**What to do**. Beginning with the line that contains "1349x896 pixels. Task: Click" and ending with the line that contains "Given: Click the", reproduce the lines of the entries below exactly, omitting pictures.

------ Input for this task

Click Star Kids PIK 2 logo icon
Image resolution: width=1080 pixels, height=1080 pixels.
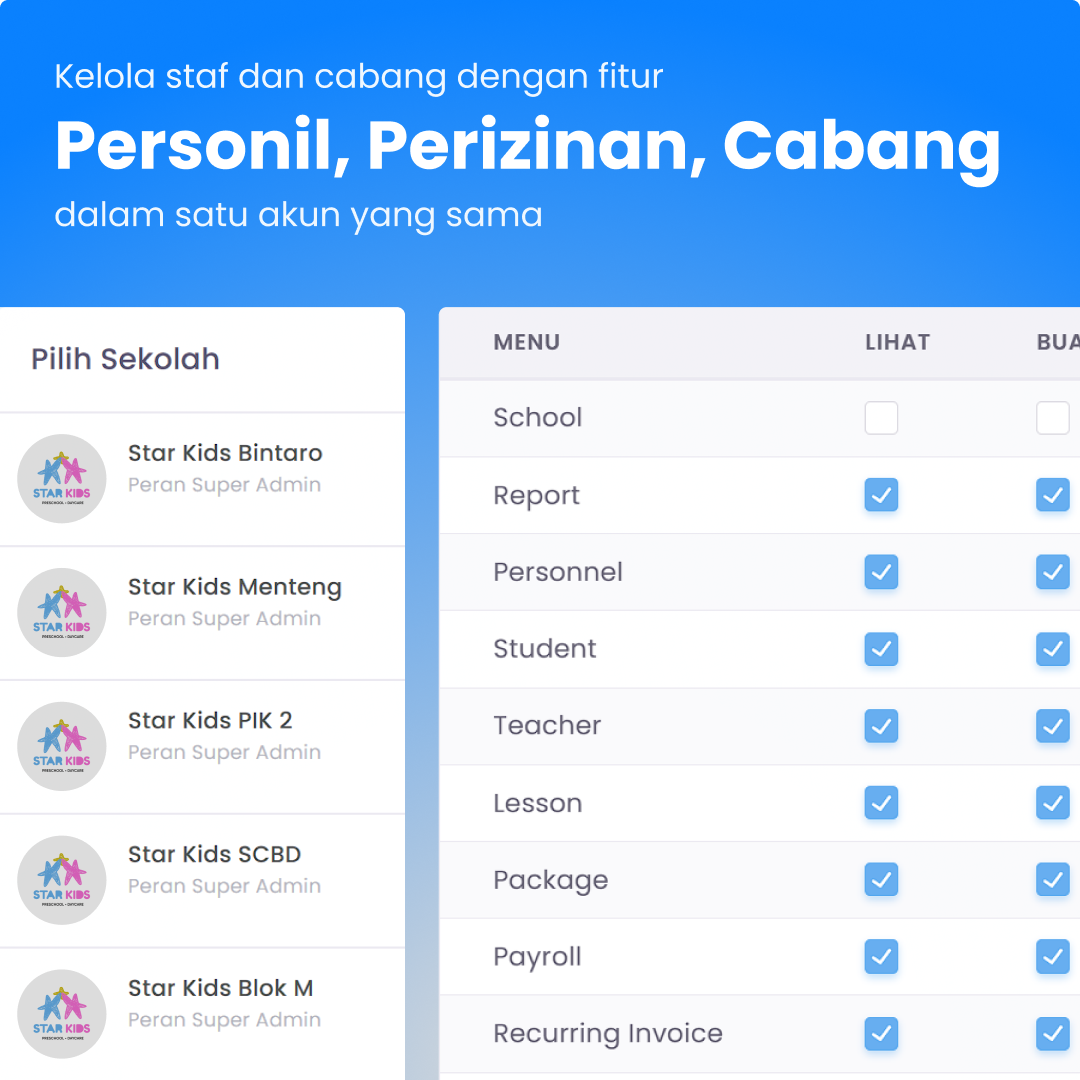(62, 747)
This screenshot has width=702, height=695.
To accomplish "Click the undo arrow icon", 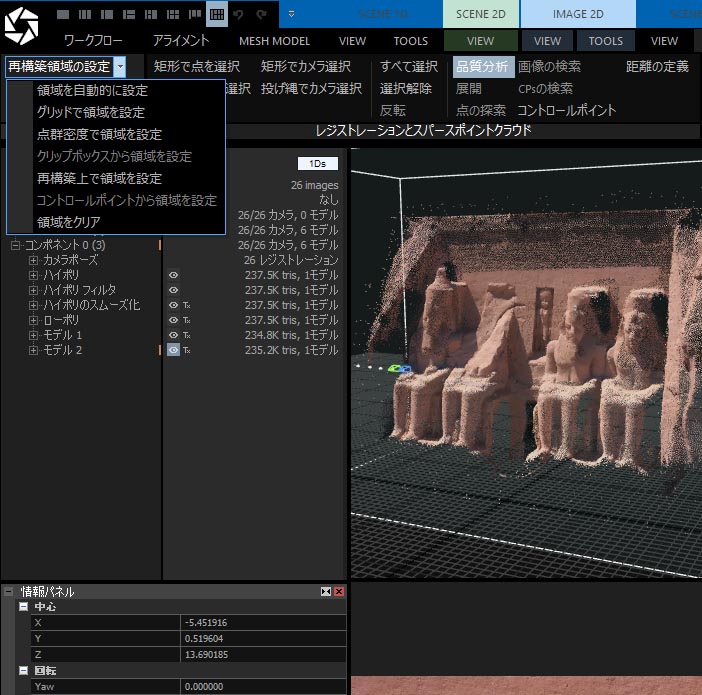I will coord(238,15).
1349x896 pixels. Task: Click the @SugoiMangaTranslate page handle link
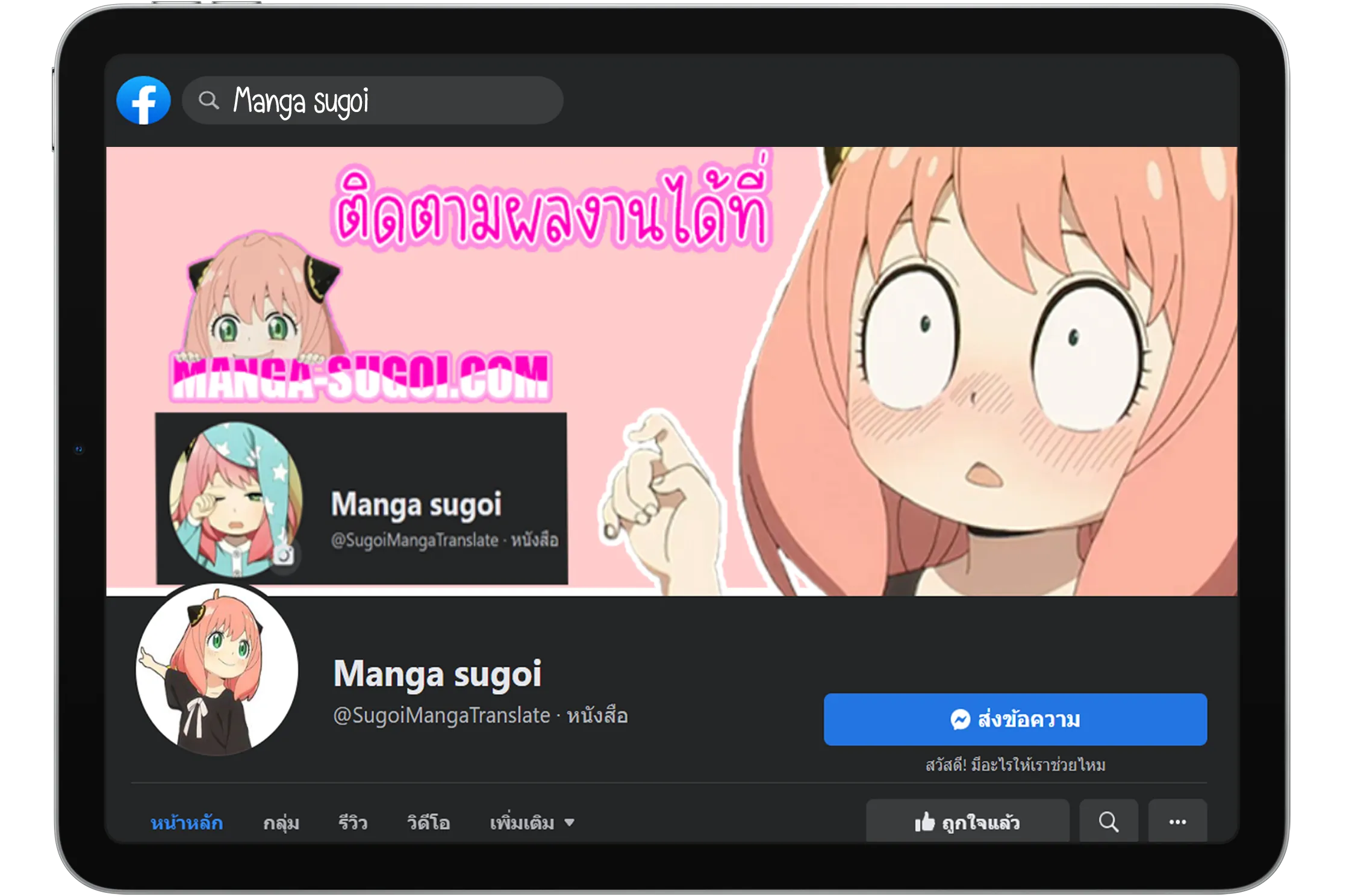point(441,715)
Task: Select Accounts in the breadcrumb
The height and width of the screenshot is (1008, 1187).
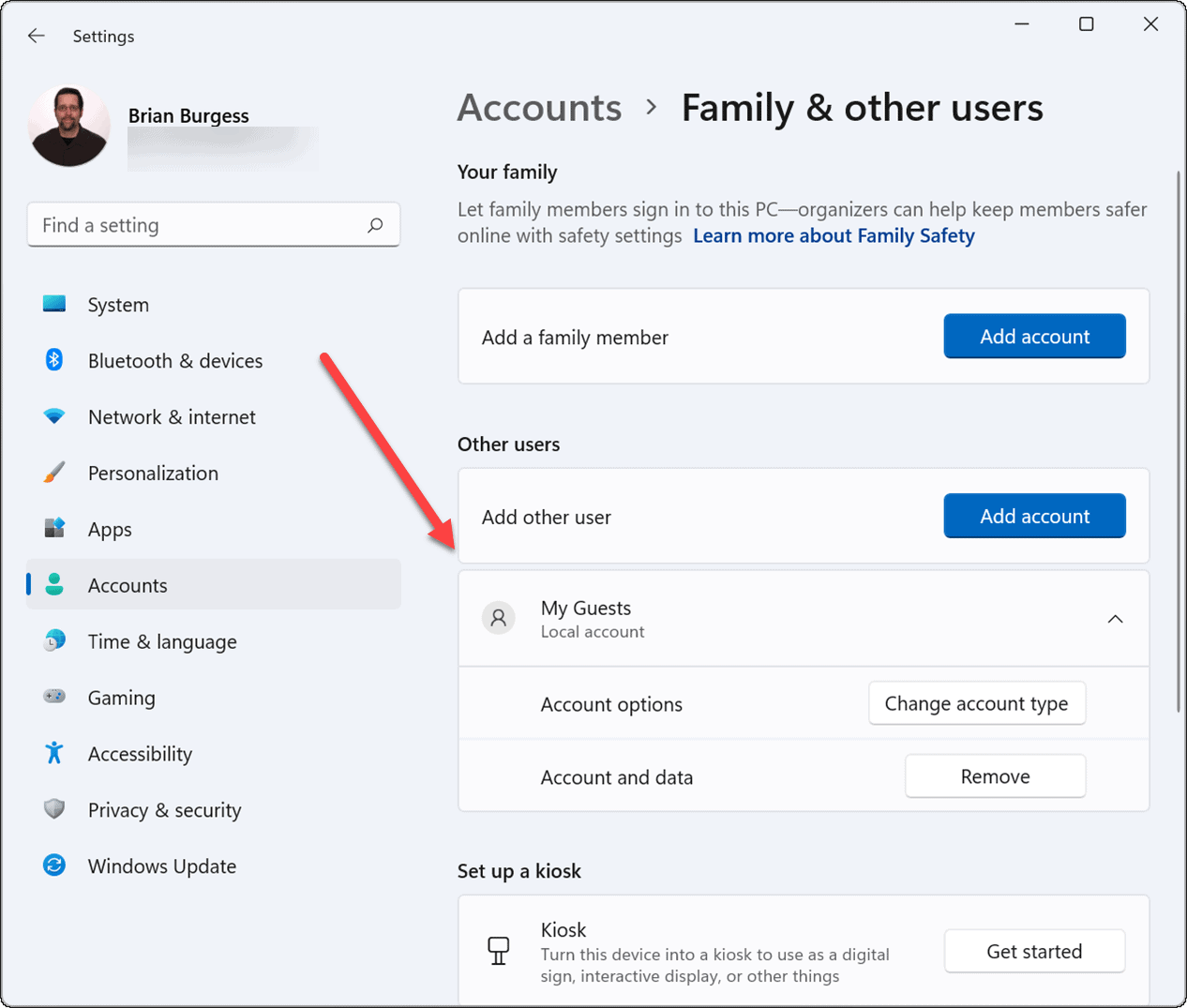Action: 539,108
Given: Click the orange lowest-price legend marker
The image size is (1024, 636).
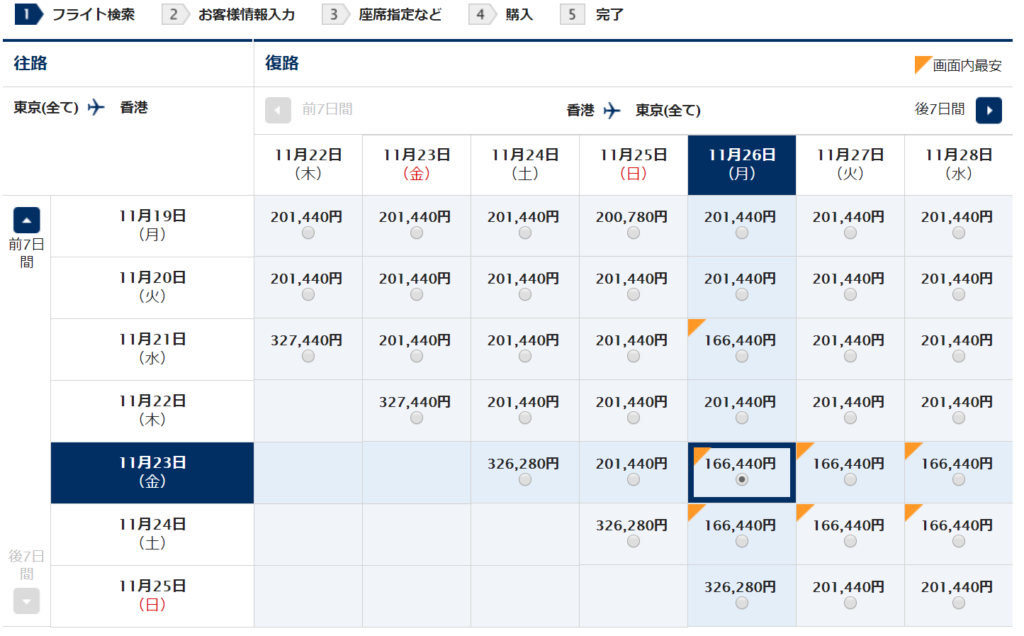Looking at the screenshot, I should (922, 65).
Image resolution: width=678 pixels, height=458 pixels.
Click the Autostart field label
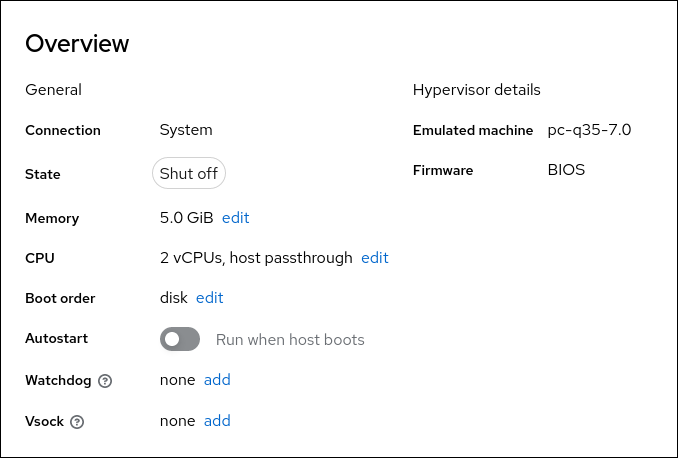(x=57, y=339)
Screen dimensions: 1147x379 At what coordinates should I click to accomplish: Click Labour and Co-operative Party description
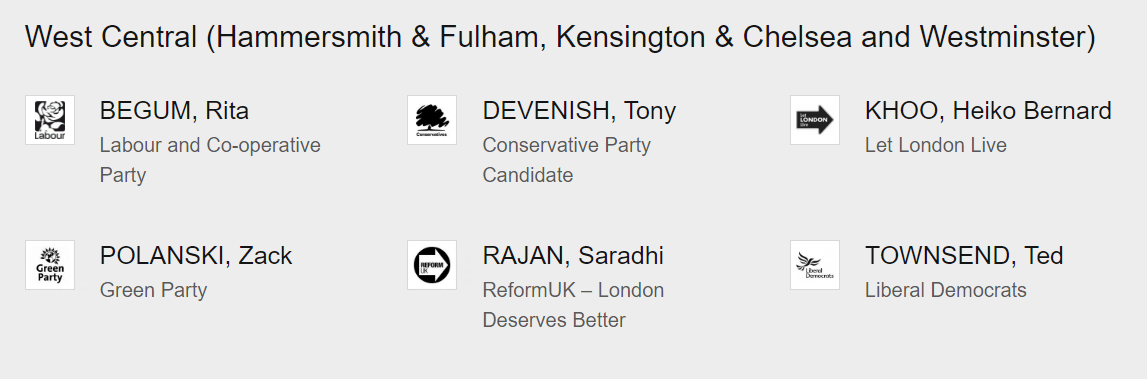tap(210, 160)
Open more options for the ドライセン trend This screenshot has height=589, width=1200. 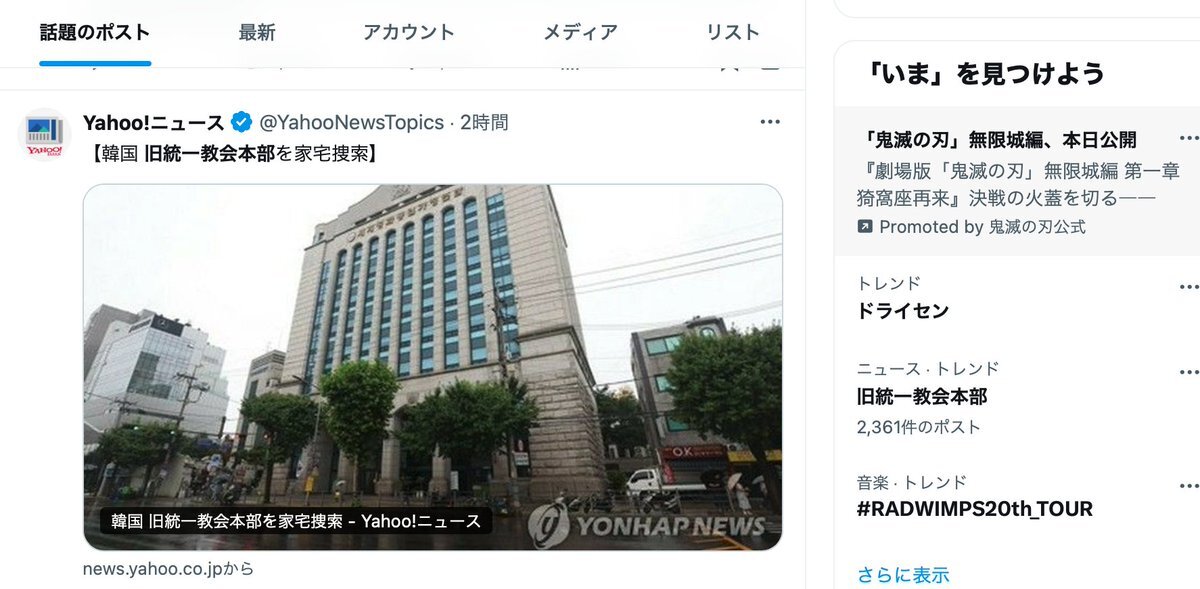coord(1188,283)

------------

**The completed task**.
1349x896 pixels. Task: Click the @SugoiMangaTranslate page handle link
point(441,715)
Task: Select Accounts in the breadcrumb
The height and width of the screenshot is (1008, 1187).
Action: 539,108
Given: Click the orange lowest-price legend marker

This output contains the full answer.